抽出テキスト:
************

結論 本件審判の請求は、成り立たない。 
理由 第1 手続の経緯

本願は、平成14年6月21日(パリ条約による優先権主張2001年6月21日、韓国)の出願であって、拒絶理由の通知に応答して平成16年9月22日付けで手続補正がなされたが、平成17年1月25日付けで拒絶査定がなされ、これに対し、同年5月2日に拒絶査定不服審判が請求されるとともに、同日付けで手続補正がなされ、更に同月30日付けで手続補正がなされたものである。


第2 平成17年5月2日付けの手続補正についての補正却下の決定

[補正却下の決定の結論]

平成17年5月2日付けの手続補正を却下する。

[理由]

1.本件補正1

平成17年5月2日付けの手続補正(以下「本件補正1」という。)は、特許請求の範囲について補正をするもので、補正前(平成16年9月22日付け手続補正書参照)、
「【請求項1】 複数のチャネルである複数の再生経路を表す少なくともビデオデータの再生を管理するためのデータ構造が記録された記録媒体であって、少なくともビデオデータからなる伝送ストリームを格納するためのデータ領域を備え、前記伝送ストリームは複数の伝送パケットに分割され、前記複数の伝送パケットはそれぞれ前記複数の再生経路のいずれか1つに関連付けられ、前記複数の再生経路のそれぞれ1つに関連付けられた複数の伝送パケットは、複数のデータブロックにグループ分けされ、前記データブロックごとに互いにインターリーブされているとともに、ナビゲーション情報を格納するためのナビゲーション領域を更に備え、前記ナビゲーション情報は、それぞれ前記複数の再生経路の1つに関連付けられた複数のマップを含み、前記複数のマップのそれぞれは、それらマップのそれぞれに関連付けられた前記複数の再生経路のビデオデータのための位置情報を提供することを特徴とする記録媒体。
【請求項2】 前記複数のデータブロックのそれぞれが、ビデオデータの少なくとも1つのIピクチャを表すことを特徴とする請求項1に記載の記録媒体。
【請求項3】 前記データブロックのそれぞれが、すくなくとも1つのグループのピクチャであるGOPを表すことを特徴とする請求項2に記載の記録媒体。
【請求項4】 前記ナビゲーション領域はナビゲーションデータアイテムを含み、前記ナビゲーションデータアイテムは、前記複数の再生経路のそれぞれを再生するための前記ナビゲーション情報を提供することを特徴とする請求項1に記載の記録媒体。
【請求項5】 前記ナビゲーション領域はナビゲーションリストを含み、前記ナビゲーションリストは少なくとも前記ナビゲーションデータアイテムを含むことを特徴とする請求項4に記載の記録媒体。

************

表示される情報:
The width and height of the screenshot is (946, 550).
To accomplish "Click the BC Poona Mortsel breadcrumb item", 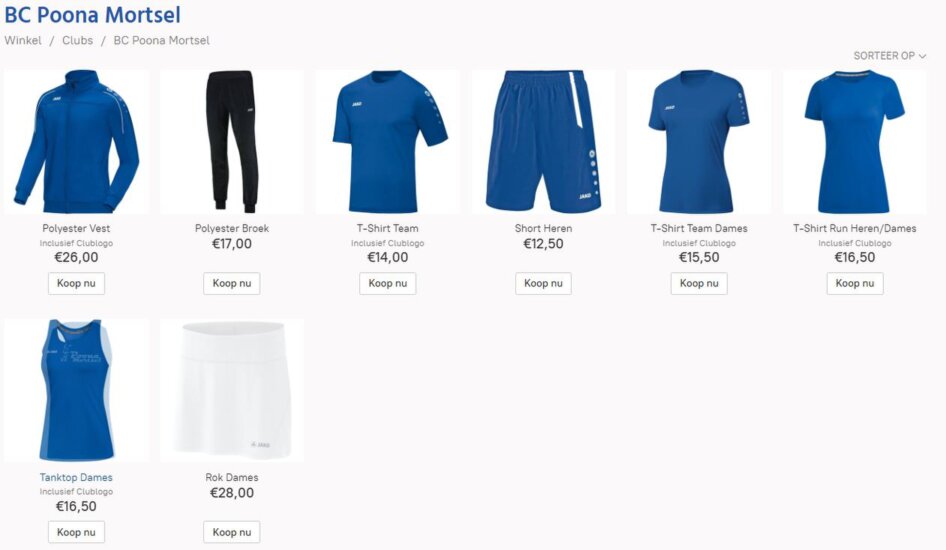I will pyautogui.click(x=162, y=40).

************

やること:
A) 上の特許審判の文書に出てくる請求項のうち、ほかの請求項を引用しているものをすべて挙げ、それぞれが引用している請求項の番号も示すこと。
B) 上の特許審判の文書を、最後の文の後から書き継ぐこと。

課題の解答:
A) 請求項2は請求項1を、請求項3は請求項2を、請求項4は請求項1を、請求項5は請求項4を引用している。

B)
【請求項6】 前記ナビゲーションデータアイテムは、前記ナビゲーションデータアイテムによって前記複数の再生経路のための前記ナビゲーション情報が提供されることを示す複数再生経路表示手段を含むことを特徴とする請求項5に記載の記録媒体。
【請求項7】 前記ナビゲーションデータアイテムは、前記ナビゲーションデータアイテムによって前記複数の再生経路のための前記ナビゲーション情報が提供されることを示す複数再生経路表示手段を含むことを特徴とする請求項4に記載の記録媒体。
【請求項8】 前記ナビゲーション領域は前記ナビゲーションデータアイテムを含み、前記ナビゲーションデータアイテムは、前記複数の再生経路を再生するための前記ナビゲーション情報を提供することを特徴とする請求項1に記載の記録媒体。
【請求項9】 前記ナビゲーション領域は前記ナビゲーションリストを含み、前記ナビゲーションリストは少なくとも前記ナビゲーションアイテムを含むことを特徴とする請求項8に記載の記録媒体。
【請求項10】 前記ナビゲーションデータアイテムは、前記ナビゲーションデータアイテムによって前記複数の再生経路のための前記ナビゲーション情報が提供されることを示す複数再生経路表示手段を含むことを特徴とする請求項8に記載の記録媒体。
【請求項11】 前記複数の再生経路のそれぞれがデジタルチャネルを表すことを特徴とする請求項1に記載の記録媒体。
【請求項12】 前記複数の再生経路のそれぞれがRFチャネルのサブチャネルを表すことを特徴とする請求項1に記載の記録媒体。
【請求項13】 複数のチャネルである複数の再生経路を表す少なくともビデオデータの再生を管理するためのデータ構造を記録する方法であって、少なくともビデオデータからなる伝送ストリームを記録媒体に記録する過程を備え、前記伝送ストリームは複数の伝送パケットに分割され、前記複数の伝送パケットはそれぞれ前記複数の再生経路のいずれか1つに関連付けられ、前記複数の再生経路のそれぞれ1つに関連付けられた複数の伝送パケットは互いにインターリーブされていることを特徴とするデータ構造を記録する方法。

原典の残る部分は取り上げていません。